7. Implementation Considerations in Practice

SwinV2-Tiny benefits from several practical engineering recommendations:

• For distributed training, DeepSpeed’s ZeRO-1 is used to shard optimizer states and model weights across GPUs.
• Activation checkpointing may be applied to Transformer layers (noting a 30% slowdown for large models).
• For very large windows, attention is computed sequentially rather than in batch for efficiency.
• Maintain the learned $\tau$ parameter above 0.01 (typically initialized to 1.0 then trained).
• Window sizes should be even numbers to facilitate correct window shifting.
• For models larger than approximately 200M parameters, additional LayerNorm is inserted on the main branch every six blocks to enhance stability.
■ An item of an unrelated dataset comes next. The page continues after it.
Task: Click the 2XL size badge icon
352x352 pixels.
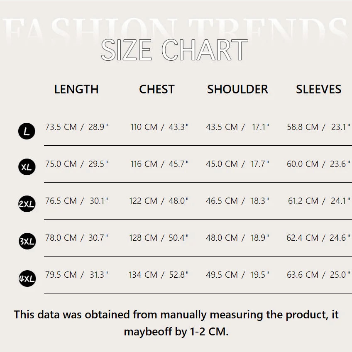Action: [x=27, y=204]
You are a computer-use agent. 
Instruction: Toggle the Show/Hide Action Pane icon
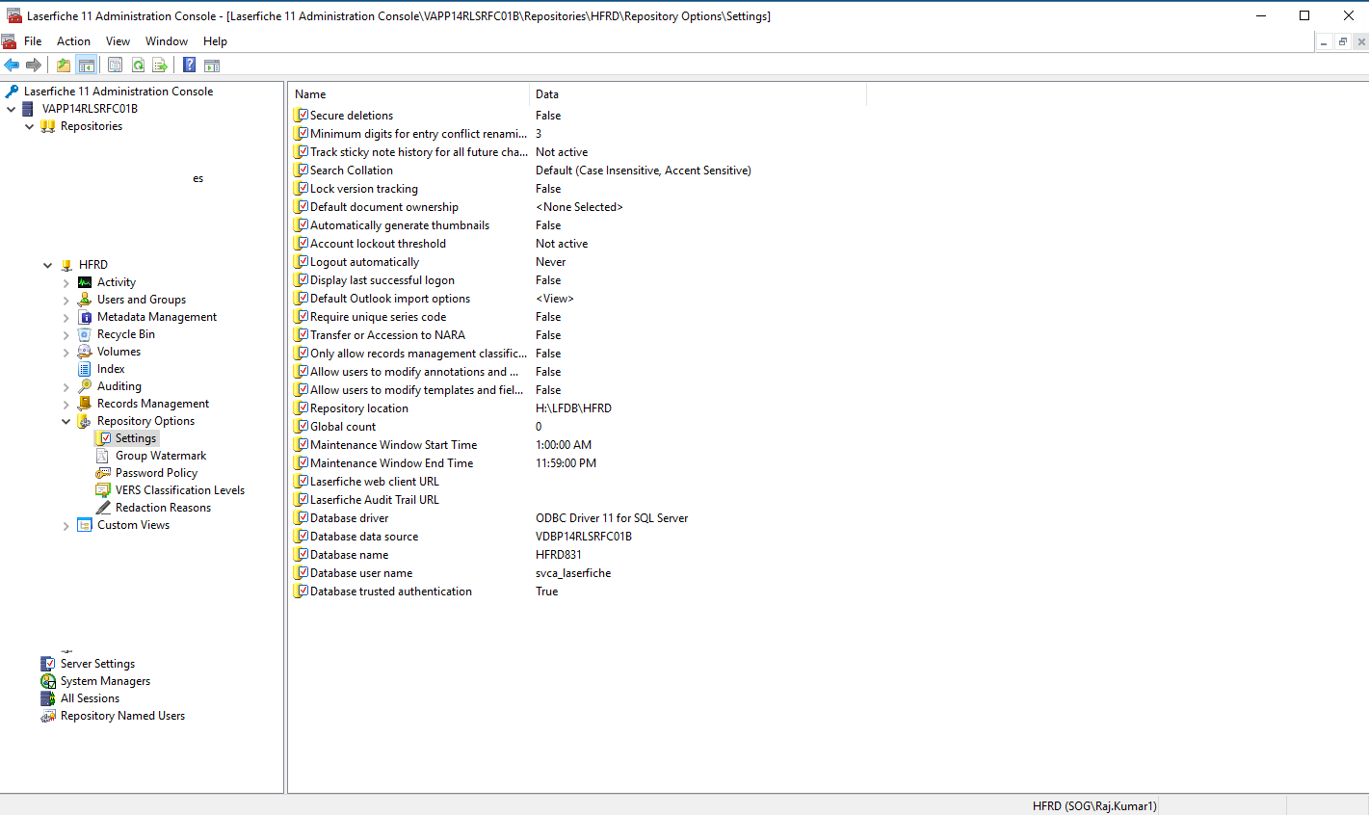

These techniques ensure robust scaling, computational efficiency, and stable convergence in high-capacity visual Transformer training.

8. Relationship to Larger Models and Scalability

SwinV2-Tiny represents the foundational scaled-down design within the SwinV2 family, sharing core innovations with larger models such as SwinV2-Medium, SwinV2-Large, and SwinV2-Giant. The architectural improvements introduced in Tiny are critical for enabling the training of much larger vision Transformers (up to 3 billion parameters, e.g., SwinV2-G). All models benefit from stabilized deep learning dynamics, resolution transferability, and, in large settings, reduced requirements for labeled data compared to prior billion-parameter visual models, with reported efficiency gains by an order of magnitude in labeled data and training time consumption (Liu et al., 2021).